Opinião. Um “tapa buracos” chamado ‘A Vida Lá Fora’

Marco Horácio A Vida Lá Fora
Fotografia.: Instagram SIC Oficial

‘A Vida Lá Fora’ trouxe Marco Horácio para a TVI, numa contratação relâmpago à SIC. O humorista juntou Nilton, António Raminhos e outros amigos num novo formato caseiro.

Qualquer programa que vá estrear a um domingo, no canal de Queluz de Baixo, será sempre considerado um “tapa buracos” até que chegue o novo ‘Big Brother’. Já tinha acontecido com o ‘Dança com as Estrelas’ e o mesmo se passa com a nova aposta de Nuno Santos.

O programa é um bom esforço da TVI por trazer algo de novo e algum humor em tempo de pandemia, mas de boas intenções está o inferno cheio.

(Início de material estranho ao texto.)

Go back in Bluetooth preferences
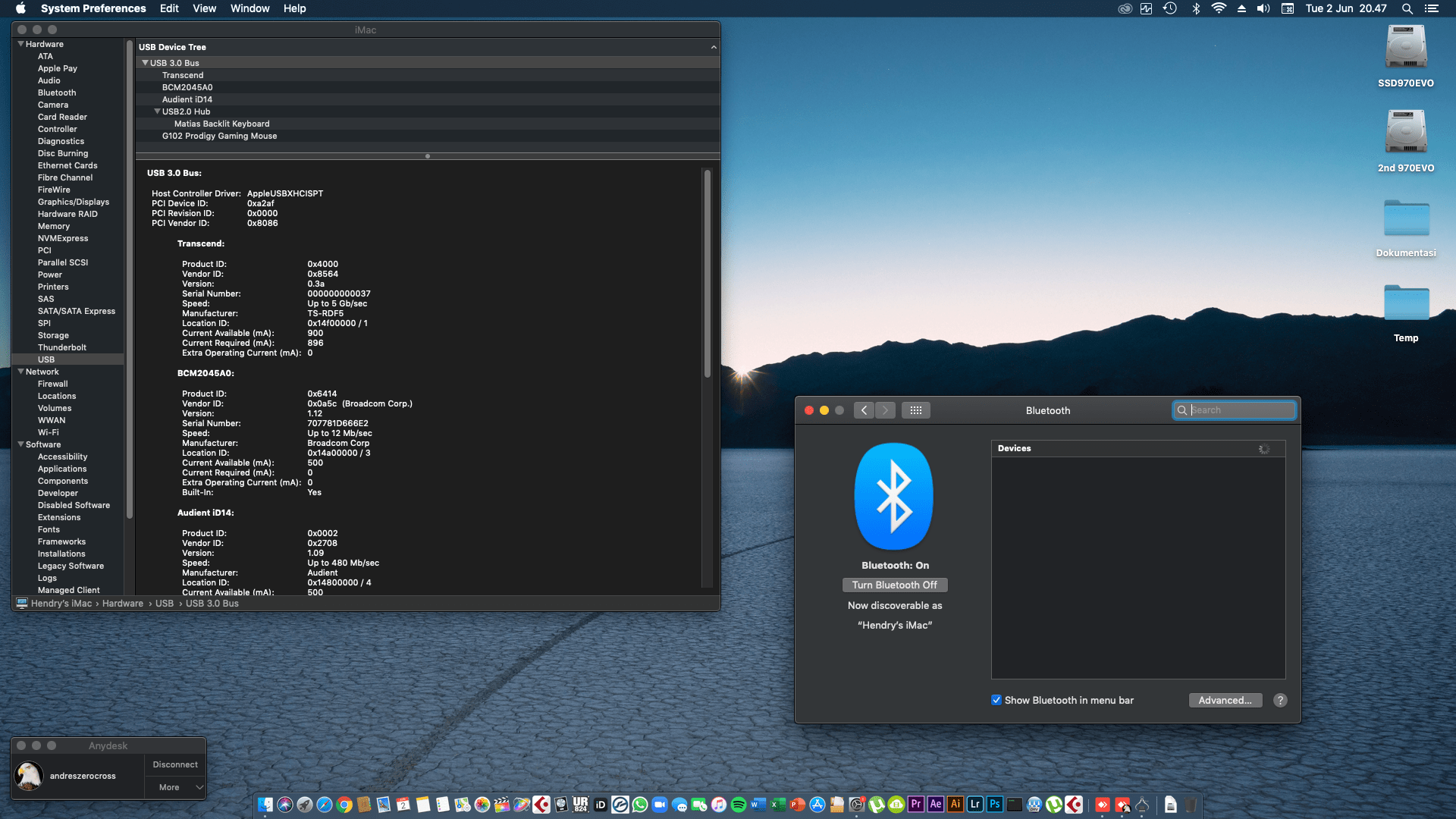 tap(864, 410)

A forma como foi apresentado é a possível nesta altura e sobre isso não me vou pronunciar. Agora, sobre o conteúdo há algo a dizer.

Basicamente, Marco Horácio é um apresentador a anunciar cada momento protagonizado pelos humoristas convidados e, sobre a sua prestação, não há muito a acrescentar. Nada de novo.

Não acho especial graça a este género de humor que algumas vezes parece forçado. António Machado e as suas imitações não convencem, nem prendem a atenção, apesar de boas.

António Raminhos continua preso às suas filhas e a escolha em mostrar a “sua vida” em quarentena é mais do mesmo, só que dentro de casa.

O melhor momento deste ‘A Vida Lá Fora’ pertenceu a Nilton. Habituado a brincar com a atualidade, chegou mesmo a repetir uma excelente piada que Ricardo Araújo Pereira tinha feito minutos antes no programa da SIC. Mas esqueçam as cópias, o programa tinha sido gravado anteriormente.

No geral, ‘A Vida Lá Fora’ não é um grande programa e nem o pretende ser. Agora, quando se fala em humor é preciso que esse lá esteja numa boa dose. Não é o caso.